La Coronación Pontificia de la Santísima Virgen de Guadalupe (Primera parte)

Lic. Helena Judith López Alcaraz

Fotomontaje que alude al título de esta entrada, conformado por la corona que se otorgó a la Virgen de Guadalupe, un fragmento de la venerada imagen y, al fondo, la antigua Basílica. Edición por la autora.

Para ningún mexicano es secreto que la Santísima Virgen, en su advocación de Guadalupe, es la soberana indiscutible de nuestro país y de nuestro terruño, al cual dejó su sagrada imagen. Desde que se apareció en el cerro del Tepeyac, en el lejano año de 1531, su importancia ha sido tal que la cultura mexicana, unión de españoles e indígenas, no puede comprenderse sin Ella y su portentosa intervención. No en vano los cristeros e incontables católicos entonaban con fervor aquellos versos del estribillo del celebérrimo himno “Tú reinarás” en el que afirmaban, con conmovedora convicción, que la Nación Mexicana le pertenece no sólo al Rey, el Hijo, sino también a la Reina, Su Madre:

“Reine Jesús por siempre,

reine Su Corazón,

en nuestra patria, en nuestro suelo,

que es de María la Nación”.

En el ocaso del siglo XIX, ya bajo el mandato de don Porfirio Díaz Mori, los católicos mexicanos sintieron el deseo de ratificar e institucionalizar el reinado de la querida y venerada Morenita en nuestra patria con todas las ceremonias canónicas requeridas.

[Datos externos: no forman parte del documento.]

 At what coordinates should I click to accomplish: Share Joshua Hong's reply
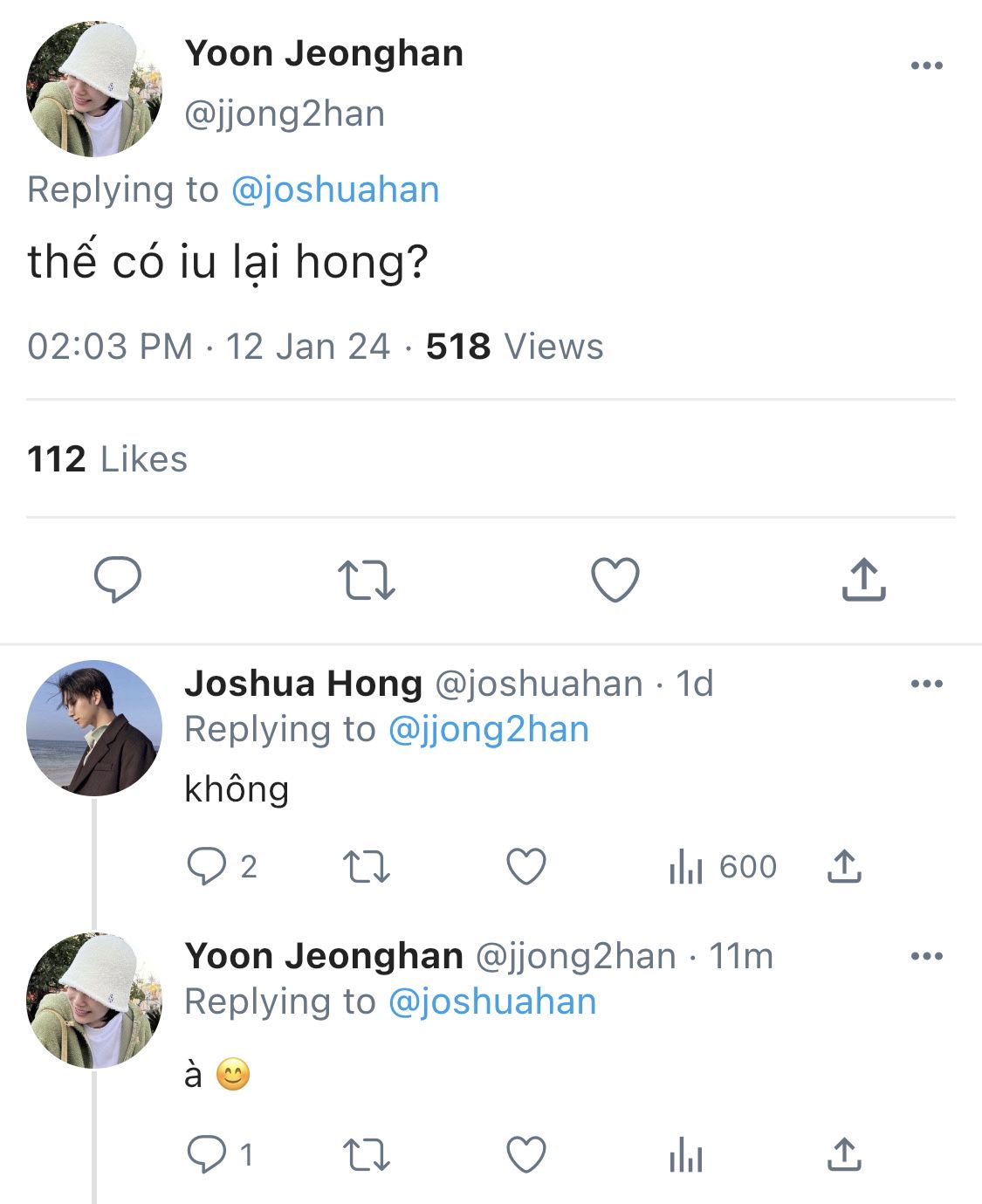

No fue, como señala Traslosheros (2002), el anhelo de unos cuantos, sino de la Iglesia mexicana en general, representada por sus prelados y feligresía (p. 105).

La idea no era nueva, cabe aclararlo: ya desde el siglo XVIII, el viajero e historiador italiano Lorenzo Boturini Benaduci (1698-1755), ferviente promotor de la devoción a la Guadalupana en la Nueva España, había gestionado el permiso del Vaticano, llevado a cabo la petición correspondiente el 18 de julio de 1738 y conseguido el decreto necesario en 1740. Por desgracia, Boturini fue terriblemente perseguido por el virrey Pedro de Cebrián y Agustín (1687-1752), V conde de Fuenclara, y eventualmente arrestado y deportado a España en 1743. Un año antes de su muerte, en 1754, el Papa Benedicto XIV emitió el Breve Non est quidem, por el que la Santa Sede reconocía a Nuestra Señora de Guadalupe como patrona universal de la Nueva España, en respuesta a la solicitud del jesuita criollo Juan Francisco López (Escamilla González, 2010, p. 254). Pero la Coronación no se efectuó, y Boturini murió sumido en la pobreza en mayo de 1755.

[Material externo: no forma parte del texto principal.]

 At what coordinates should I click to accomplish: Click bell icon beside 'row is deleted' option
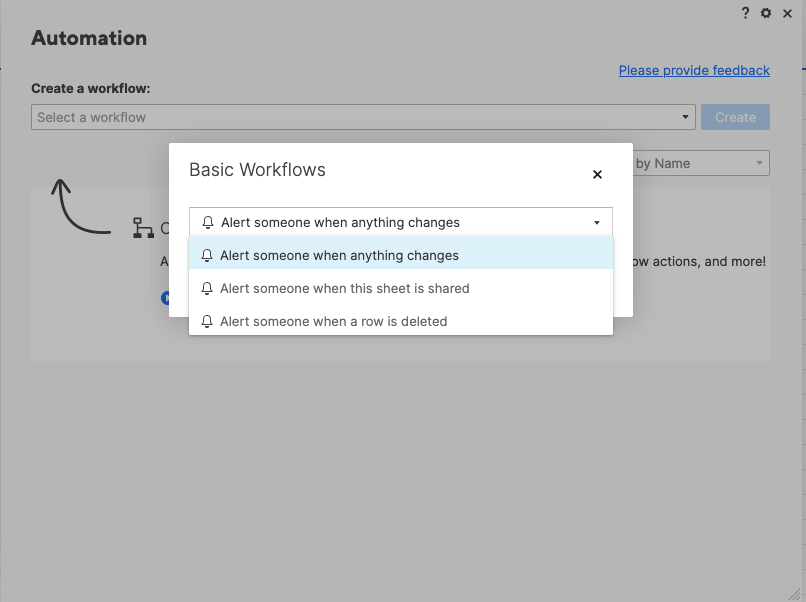click(208, 321)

Lorenzo Boturini, autor original de la idea de coronar canónicamente la bendita imagen de Nuestra Señora de Guadalupe. Tristemente su iniciativa no tuvo éxito.

A pesar de la educación laicista y de corte netamente positivista que proliferó en las escuelas oficiales durante el Porfiriato, la intensidad de la vida católico en México se dejó sentir con renovado vigor. La frecuencia creciente en la recepción de los Sacramentos, el aumento de asociaciones piadosas y la intensificación de la piedad en templos y hogares que permitió la política de tolerancia del presidente Díaz se vio fortalecida por aquel anhelo, acariciado desde tiempos pasados. A decir del padre jesuita Mariano Francisco Cuevas García, tanto el pueblo mexicano como el sentido católico de la nación en sí “necesitaba ya una explosión de devoción y de afecto […]. En estos casos, por un impulso de sangre, México dirige sus miradas instintivamente hacia el Tepeyac” (2003, p. 413). Había sonado el momento de retomar el sueño fallido de Boturini.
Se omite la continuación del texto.